━━━━━ Given text
INFORMATION RETRIEVAL

 

 

 

By: Iera Zinkunegi, Dafne Gurrutxaga and Lide Zubiaurre

 

 

 

1. ABSTRACT

 

In this report we have analised how different internet searchers work and we have looked if they take in into account the morphology when translating. The searchers we have used are Google, Aurki and Jalgi. We have also shown these searchers' procedure and the tools they use in their produre. We have put some examples of the results of our tryes. Lastly, we have given a hard conclussion of how reliable these searchers are.

 

 

2. INTRODUCTION

 

We use the internet searchers everyday. They have become very important tools nowadays. But how do they manage to look for the information we want to get?

Searching for that information is possible thanks to information retrieval. Informayion retrieval is the system interposed between a potential user of information and the information collection.

This report is about information retrieval. First of all, we will see what is information retrieval; a little explanation and some short definition about the subject. Later, we will know which process information retrieval follows and which are the components of information retrieval system. After knowing a little bit about the subject we will go to the searchers. We will see how they work. We will go to some different searchers and see how they find the information we want to get. We will become aware of some of the weak points the searchers have - some of them more than the others. Lastly, after having the results of the searchings we will have the conclusions.
━━━━━━━━━━
━━━━━ Supplied data
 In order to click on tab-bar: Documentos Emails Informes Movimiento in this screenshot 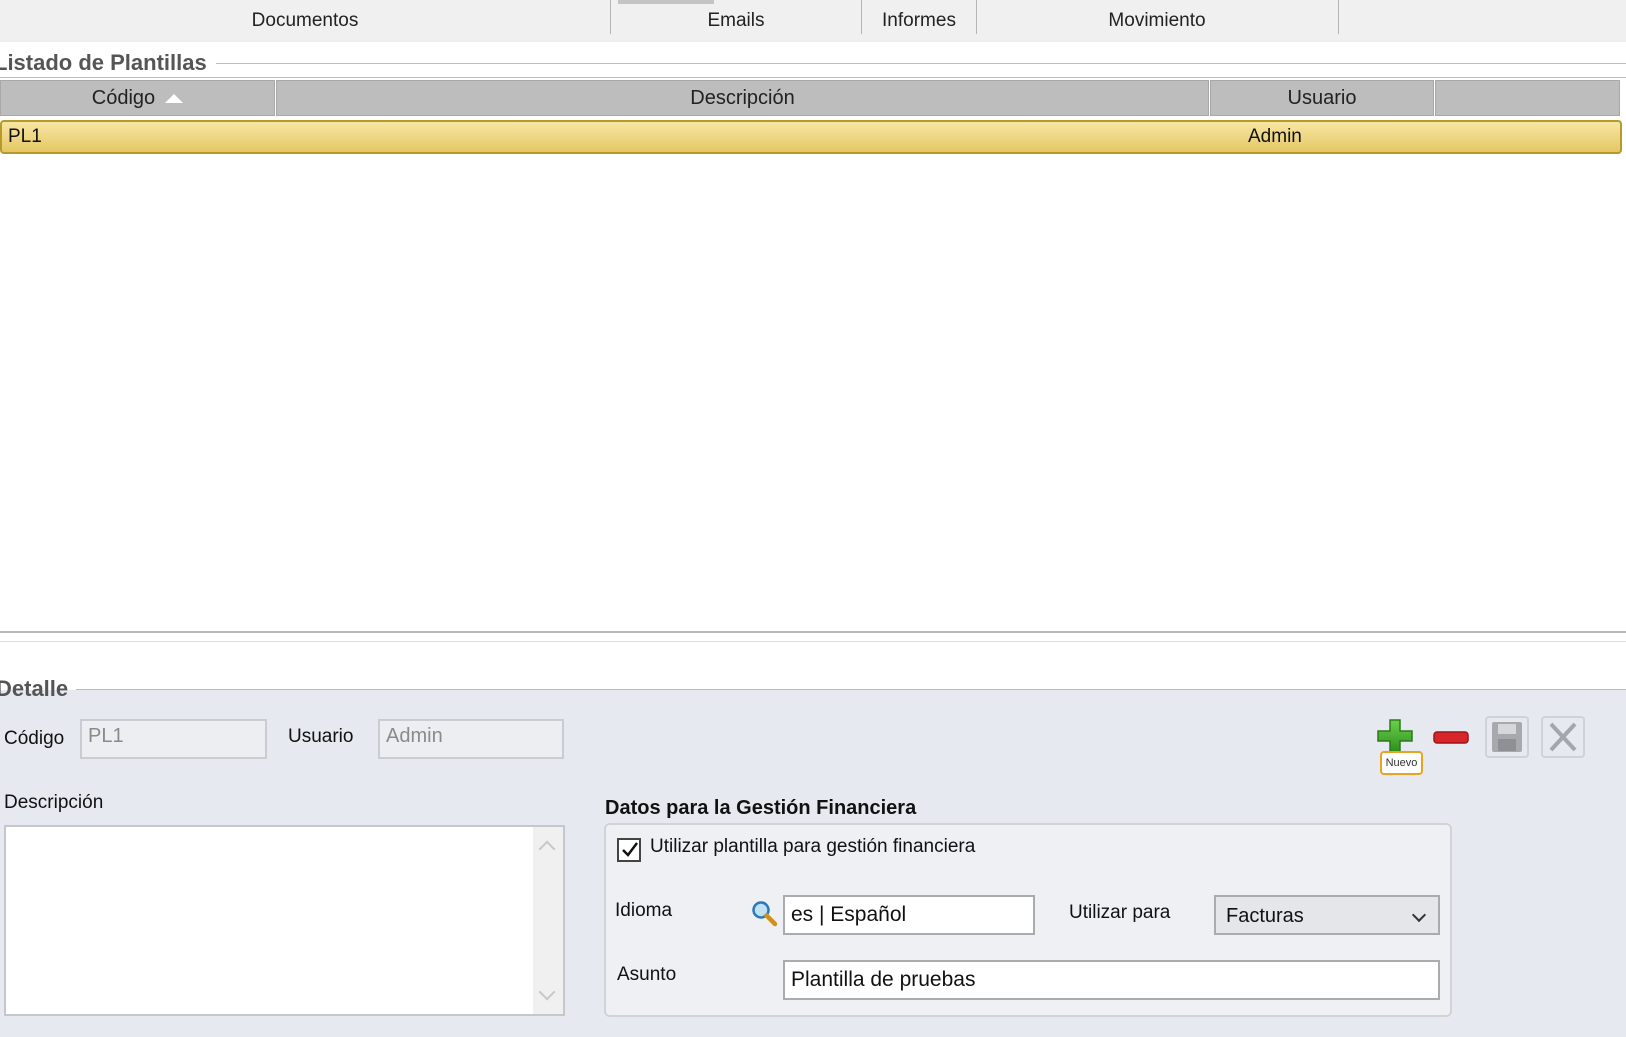, I will do `click(813, 21)`.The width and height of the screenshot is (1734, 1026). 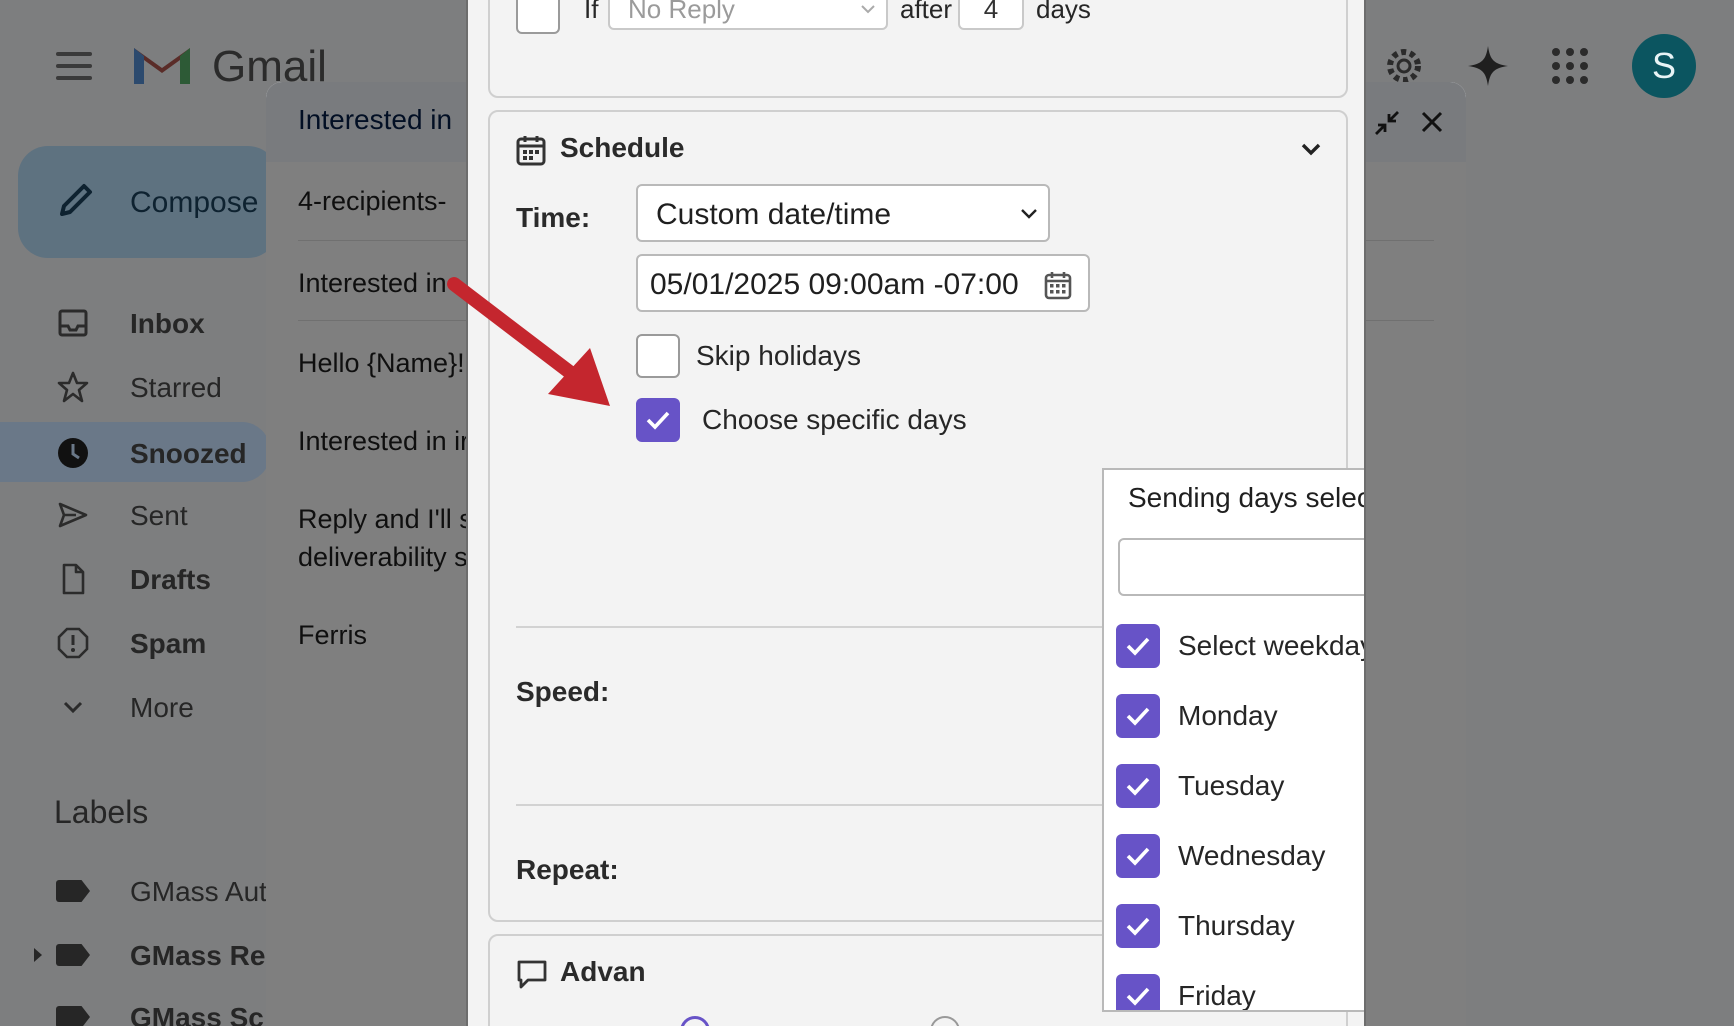 I want to click on label-item: GMass Re, so click(x=135, y=955).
━━━━━━━━━━
From the information retrieval report above, repeat word for word the passage starting with "This report is" and going on through "have the conclusions.".

> Result of this task:
This report is about information retrieval. First of all, we will see what is information retrieval; a little explanation and some short definition about the subject. Later, we will know which process information retrieval follows and which are the components of information retrieval system. After knowing a little bit about the subject we will go to the searchers. We will see how they work. We will go to some different searchers and see how they find the information we want to get. We will become aware of some of the weak points the searchers have - some of them more than the others. Lastly, after having the results of the searchings we will have the conclusions.